Son film suit la sergente Bahar, incarnée par l'actrice d'origine iranienne Golshifteh Farahani (très impliquée dans son rôle) au cours d'une offensive de quelques jours contre les islamistes quelque part au Kurdistan en novembre 2015. Réflexion sur la maternité, le combat, la place des femmes, le tout surligné d'une musique très (trop?) présente, le film capte ses héroïnes au plus près.
Film "de femme"?
Au travers de flash-backs et de confessions auprès d’un reporter, Mathilde (Emmanuelle Bercot), le spectateur découvre qu'avant de porter un treillis, Bahar était avocate, mariée et mère de famille. Sa vie a été transformée par l'arrivée soudaine d'"hommes en noir" qui ont tué son mari, kidnappé son enfant et fait d'elle une esclave sexuelle.
L'actrice iranienne Golshifteh Farahani monte les marches de Cannes, pour la projection du film +Les filles du soleil+, le 12 mai. |
Une réalité traitée avec pudeur, la réalisatrice s'abstenant de montrer certaines atrocités pour ne pas réduire les personnages au statut de "victimes". Elle préfère construire une ode à ces combattantes, filmant leur ténacité, comme celle de cette femme, à deux doigts d'accoucher, fuyant les islamistes. Défendant un regard de femme ("female gaze", où l'attention est portée à la représentation du corps féminin, aux violences faites aux femmes, au sexe et à la nudité), Eva Husson estime qu'une telle scène serait "beaucoup plus mise à distance par des cinéastes hommes".
"Elle se revendique très féministe. Moi je ne fais aucune différence. C'est plus son regard qui est singulier", estime Emmanuelle Bercot, également réalisatrice (La tête haute). "Elle a envie de mettre les femmes en valeur à sa manière, pas en les rendant belles mais avec des gros plans. Elle est comme une peintre avec nous". "Gageons que vous direz que c'est un film de femme", avait lancé Thierry Frémaux, le délégué général de Cannes, en annonçant la sélection du film en compétition.

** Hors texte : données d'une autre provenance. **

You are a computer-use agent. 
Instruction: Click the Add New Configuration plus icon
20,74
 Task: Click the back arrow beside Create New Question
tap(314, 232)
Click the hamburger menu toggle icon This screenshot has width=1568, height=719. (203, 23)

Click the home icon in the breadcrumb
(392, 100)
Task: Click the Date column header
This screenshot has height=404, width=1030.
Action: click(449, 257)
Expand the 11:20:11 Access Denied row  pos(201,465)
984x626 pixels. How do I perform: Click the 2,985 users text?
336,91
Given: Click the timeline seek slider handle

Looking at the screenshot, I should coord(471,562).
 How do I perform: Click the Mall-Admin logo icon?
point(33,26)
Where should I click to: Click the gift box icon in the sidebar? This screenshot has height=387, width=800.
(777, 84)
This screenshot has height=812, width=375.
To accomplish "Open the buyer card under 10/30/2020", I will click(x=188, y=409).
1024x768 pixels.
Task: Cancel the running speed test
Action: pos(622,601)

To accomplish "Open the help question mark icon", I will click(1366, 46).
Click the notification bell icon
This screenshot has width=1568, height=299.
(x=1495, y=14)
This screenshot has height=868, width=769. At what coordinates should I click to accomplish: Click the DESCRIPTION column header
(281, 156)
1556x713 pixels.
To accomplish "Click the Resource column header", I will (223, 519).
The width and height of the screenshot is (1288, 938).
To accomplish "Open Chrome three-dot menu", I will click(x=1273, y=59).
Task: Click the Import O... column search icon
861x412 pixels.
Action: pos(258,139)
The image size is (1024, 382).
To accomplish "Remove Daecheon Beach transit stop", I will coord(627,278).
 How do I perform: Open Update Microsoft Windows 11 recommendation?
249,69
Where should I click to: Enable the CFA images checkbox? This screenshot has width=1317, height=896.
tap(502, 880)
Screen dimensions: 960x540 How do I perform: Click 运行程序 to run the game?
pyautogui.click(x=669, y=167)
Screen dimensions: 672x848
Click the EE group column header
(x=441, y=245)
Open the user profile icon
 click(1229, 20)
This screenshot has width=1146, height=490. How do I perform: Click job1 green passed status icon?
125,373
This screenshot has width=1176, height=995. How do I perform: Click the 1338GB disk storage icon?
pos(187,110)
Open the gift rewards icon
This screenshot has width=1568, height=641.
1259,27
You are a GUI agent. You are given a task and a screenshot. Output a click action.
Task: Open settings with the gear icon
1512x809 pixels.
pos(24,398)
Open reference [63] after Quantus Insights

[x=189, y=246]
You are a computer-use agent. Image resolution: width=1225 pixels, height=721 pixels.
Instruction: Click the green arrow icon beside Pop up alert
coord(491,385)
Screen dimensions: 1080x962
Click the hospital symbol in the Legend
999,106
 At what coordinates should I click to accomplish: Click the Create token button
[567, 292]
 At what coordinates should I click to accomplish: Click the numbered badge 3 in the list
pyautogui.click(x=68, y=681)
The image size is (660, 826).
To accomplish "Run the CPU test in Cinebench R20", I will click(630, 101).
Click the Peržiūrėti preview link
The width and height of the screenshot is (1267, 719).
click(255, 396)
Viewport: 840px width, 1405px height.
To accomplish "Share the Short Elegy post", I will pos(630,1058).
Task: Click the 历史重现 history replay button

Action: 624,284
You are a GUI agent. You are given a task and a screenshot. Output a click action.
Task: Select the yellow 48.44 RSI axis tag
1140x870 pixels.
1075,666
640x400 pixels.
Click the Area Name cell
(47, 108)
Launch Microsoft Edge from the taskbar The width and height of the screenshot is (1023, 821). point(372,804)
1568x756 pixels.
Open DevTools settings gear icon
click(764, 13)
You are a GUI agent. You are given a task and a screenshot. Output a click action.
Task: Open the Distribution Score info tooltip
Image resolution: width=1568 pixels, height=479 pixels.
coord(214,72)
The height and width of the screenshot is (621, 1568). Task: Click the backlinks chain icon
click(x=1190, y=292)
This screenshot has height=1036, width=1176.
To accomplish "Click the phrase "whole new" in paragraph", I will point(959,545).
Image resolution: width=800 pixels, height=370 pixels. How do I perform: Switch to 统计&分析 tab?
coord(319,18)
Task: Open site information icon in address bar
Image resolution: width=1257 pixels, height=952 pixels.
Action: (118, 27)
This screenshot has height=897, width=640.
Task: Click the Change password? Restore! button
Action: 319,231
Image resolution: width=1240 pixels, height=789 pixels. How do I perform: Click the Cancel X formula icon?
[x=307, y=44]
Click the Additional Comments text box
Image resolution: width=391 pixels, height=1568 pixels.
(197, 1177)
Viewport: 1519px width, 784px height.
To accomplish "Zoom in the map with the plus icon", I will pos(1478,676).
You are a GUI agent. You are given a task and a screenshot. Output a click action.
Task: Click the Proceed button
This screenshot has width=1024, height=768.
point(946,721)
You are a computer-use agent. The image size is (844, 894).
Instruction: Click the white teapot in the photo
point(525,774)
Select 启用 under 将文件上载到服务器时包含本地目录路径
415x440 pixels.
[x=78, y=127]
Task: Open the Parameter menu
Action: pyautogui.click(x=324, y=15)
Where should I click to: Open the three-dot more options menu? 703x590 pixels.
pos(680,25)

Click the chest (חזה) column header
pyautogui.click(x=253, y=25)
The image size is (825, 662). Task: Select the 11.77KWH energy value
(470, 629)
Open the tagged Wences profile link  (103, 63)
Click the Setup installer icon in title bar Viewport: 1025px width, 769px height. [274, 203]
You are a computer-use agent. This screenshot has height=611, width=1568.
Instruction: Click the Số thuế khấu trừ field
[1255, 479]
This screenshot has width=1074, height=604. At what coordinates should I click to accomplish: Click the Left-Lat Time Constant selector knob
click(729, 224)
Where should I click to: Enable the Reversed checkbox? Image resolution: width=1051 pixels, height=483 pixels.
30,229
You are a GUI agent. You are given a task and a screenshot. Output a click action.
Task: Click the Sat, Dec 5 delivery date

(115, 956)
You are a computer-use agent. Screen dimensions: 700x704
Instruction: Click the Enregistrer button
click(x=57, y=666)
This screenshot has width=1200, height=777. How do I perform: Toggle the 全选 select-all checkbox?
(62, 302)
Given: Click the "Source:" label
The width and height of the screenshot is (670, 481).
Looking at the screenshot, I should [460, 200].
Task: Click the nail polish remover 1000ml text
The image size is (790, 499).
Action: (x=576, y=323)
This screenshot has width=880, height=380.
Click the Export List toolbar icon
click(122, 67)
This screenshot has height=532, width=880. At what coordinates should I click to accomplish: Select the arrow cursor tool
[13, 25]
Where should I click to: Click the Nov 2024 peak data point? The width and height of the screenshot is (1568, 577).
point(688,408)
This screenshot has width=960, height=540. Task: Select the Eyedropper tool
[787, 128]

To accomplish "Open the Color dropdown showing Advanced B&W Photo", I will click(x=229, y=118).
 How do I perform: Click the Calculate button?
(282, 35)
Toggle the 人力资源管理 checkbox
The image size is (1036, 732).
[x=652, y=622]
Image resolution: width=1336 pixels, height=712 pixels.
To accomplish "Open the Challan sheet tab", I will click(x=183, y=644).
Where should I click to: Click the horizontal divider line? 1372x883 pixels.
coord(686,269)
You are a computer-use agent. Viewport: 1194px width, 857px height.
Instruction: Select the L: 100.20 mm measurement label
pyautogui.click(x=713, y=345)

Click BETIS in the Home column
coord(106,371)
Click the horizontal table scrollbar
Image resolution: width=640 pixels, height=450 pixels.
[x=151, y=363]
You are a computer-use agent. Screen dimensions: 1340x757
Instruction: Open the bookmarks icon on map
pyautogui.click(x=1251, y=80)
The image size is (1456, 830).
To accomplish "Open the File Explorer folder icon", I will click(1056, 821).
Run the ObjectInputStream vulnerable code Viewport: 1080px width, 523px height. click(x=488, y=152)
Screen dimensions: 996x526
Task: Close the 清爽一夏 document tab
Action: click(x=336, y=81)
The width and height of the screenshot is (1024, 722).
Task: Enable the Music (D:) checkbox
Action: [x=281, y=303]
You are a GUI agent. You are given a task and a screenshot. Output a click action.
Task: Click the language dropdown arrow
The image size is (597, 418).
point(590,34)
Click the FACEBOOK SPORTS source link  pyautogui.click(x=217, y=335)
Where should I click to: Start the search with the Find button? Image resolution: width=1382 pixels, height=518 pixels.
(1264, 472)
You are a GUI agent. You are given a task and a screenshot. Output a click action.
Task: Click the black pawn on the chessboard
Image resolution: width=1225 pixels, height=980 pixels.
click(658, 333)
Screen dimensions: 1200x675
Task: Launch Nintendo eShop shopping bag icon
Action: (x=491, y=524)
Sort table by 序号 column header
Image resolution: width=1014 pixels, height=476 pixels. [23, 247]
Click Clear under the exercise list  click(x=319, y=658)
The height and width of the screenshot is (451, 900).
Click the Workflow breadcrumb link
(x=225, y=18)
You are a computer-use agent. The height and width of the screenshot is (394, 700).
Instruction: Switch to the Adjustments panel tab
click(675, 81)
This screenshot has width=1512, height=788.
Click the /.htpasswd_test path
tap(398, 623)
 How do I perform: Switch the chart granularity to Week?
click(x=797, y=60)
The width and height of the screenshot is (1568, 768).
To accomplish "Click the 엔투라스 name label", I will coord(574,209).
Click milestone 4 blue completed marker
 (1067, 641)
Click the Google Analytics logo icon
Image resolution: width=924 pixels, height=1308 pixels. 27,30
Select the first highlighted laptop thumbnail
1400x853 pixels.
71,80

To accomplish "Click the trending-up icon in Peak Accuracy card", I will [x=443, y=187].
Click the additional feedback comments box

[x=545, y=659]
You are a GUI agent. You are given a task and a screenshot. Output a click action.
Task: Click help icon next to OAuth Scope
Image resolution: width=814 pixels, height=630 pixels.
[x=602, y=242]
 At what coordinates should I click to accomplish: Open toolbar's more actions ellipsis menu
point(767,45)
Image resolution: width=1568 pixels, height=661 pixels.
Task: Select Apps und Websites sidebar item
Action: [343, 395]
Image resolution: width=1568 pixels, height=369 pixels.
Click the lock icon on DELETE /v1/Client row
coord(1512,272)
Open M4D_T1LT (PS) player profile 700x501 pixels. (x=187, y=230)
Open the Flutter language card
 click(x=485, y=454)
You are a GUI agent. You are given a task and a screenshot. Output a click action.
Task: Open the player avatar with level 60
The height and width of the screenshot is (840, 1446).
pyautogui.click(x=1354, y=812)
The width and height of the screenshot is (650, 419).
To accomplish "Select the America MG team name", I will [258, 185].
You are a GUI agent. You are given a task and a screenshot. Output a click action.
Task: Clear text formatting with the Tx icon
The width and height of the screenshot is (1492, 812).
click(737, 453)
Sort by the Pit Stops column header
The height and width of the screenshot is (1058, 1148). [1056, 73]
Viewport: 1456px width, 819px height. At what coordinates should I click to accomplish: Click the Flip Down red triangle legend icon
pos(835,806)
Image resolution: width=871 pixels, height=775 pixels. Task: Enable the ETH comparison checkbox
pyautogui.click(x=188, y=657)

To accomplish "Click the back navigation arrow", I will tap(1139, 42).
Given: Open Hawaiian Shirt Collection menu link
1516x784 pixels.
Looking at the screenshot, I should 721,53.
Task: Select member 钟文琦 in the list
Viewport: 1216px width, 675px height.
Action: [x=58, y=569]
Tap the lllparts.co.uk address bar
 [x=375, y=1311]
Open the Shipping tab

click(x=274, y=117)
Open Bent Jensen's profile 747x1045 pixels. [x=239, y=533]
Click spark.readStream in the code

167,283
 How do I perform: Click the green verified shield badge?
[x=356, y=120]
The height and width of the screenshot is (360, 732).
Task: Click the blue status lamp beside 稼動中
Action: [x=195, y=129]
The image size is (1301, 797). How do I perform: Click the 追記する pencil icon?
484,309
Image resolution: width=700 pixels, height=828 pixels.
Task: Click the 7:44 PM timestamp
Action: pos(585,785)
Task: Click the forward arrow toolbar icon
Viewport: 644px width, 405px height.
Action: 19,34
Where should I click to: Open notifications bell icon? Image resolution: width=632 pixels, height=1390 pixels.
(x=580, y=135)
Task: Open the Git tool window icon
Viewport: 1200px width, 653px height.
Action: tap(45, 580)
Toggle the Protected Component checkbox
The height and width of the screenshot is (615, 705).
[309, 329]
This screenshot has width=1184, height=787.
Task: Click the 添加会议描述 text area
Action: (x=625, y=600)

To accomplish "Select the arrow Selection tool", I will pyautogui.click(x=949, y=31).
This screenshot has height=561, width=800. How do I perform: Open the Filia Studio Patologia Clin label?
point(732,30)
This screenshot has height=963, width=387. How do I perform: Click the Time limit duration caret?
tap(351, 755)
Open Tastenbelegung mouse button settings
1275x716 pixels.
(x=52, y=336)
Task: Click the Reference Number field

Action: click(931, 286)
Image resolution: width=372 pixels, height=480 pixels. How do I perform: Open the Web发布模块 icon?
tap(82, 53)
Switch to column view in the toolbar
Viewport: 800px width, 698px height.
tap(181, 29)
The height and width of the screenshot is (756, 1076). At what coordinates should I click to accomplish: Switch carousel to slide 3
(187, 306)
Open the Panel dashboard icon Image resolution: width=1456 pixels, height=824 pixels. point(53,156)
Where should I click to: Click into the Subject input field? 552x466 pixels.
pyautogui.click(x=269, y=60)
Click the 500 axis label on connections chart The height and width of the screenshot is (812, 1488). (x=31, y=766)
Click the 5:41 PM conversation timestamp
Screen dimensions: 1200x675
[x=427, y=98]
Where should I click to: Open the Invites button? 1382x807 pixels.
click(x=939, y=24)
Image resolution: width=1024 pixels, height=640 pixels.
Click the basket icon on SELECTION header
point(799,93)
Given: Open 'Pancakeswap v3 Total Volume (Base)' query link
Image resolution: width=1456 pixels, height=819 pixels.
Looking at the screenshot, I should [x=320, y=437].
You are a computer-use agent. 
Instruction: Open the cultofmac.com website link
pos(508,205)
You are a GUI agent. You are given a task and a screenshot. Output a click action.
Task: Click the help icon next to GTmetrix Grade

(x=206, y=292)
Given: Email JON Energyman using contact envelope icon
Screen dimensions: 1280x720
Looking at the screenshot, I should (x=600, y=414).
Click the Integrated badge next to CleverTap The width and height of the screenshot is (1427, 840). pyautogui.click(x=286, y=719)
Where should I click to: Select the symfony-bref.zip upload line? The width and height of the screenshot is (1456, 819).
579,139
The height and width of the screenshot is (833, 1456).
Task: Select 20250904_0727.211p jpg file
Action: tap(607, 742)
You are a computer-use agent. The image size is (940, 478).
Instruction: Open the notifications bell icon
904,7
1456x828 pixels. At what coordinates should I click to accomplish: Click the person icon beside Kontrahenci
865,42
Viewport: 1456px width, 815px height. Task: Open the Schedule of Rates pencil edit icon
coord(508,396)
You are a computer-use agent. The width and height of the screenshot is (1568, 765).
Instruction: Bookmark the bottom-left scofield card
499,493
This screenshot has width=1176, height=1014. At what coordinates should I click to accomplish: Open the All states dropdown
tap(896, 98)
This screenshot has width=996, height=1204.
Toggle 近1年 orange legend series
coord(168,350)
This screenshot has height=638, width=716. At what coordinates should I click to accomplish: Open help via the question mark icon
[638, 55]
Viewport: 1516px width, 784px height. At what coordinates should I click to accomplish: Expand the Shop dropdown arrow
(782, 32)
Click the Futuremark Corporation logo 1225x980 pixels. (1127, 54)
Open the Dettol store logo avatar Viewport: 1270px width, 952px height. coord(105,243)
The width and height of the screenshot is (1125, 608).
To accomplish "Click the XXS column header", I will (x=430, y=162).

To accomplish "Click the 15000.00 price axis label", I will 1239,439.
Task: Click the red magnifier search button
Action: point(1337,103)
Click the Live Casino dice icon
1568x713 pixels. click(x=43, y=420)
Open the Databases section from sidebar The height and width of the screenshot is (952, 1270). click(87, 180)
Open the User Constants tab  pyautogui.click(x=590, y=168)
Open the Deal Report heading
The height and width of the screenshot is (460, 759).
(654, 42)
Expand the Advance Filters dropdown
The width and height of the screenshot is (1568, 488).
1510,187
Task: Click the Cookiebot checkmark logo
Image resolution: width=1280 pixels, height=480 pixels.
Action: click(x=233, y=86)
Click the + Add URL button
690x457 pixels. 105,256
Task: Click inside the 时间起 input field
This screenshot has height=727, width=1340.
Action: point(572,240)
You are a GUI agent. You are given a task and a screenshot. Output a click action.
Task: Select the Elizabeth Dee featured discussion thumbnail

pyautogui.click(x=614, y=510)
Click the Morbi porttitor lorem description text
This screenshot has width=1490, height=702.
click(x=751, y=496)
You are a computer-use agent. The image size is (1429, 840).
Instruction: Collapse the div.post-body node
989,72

Comme attendu, il a profondément divisé la Croisette. "D'un côté, elle braque les projecteurs sur une histoire terrible et importante (...), de l'autre, elle le fait de manière si poussive que cela nuit à son message", écrivait le Hollywood Reporter, quand le très influent site Indie Wire prédisait rien de moins que la Palme d'or à Eva Husson. "Tous les films que j'ai adorés sont clivants. Un film qui a un point de vue fort, c'est presque nécessaire qu'il soit clivant", répliquait la réalisatrice.